══ Listed records ══
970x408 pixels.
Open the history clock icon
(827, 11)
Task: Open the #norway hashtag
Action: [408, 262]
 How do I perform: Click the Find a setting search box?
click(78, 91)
═══
══ Listed records ══
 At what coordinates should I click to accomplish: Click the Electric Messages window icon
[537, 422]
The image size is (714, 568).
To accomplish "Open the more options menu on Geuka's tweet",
═══
Work order — Take the entries above and return only the lines from the one with "The image size is (714, 568)." to the one with "the more options", both included, unchanged.

Solution to this task —
The image size is (714, 568).
To accomplish "Open the more options menu on Geuka's tweet",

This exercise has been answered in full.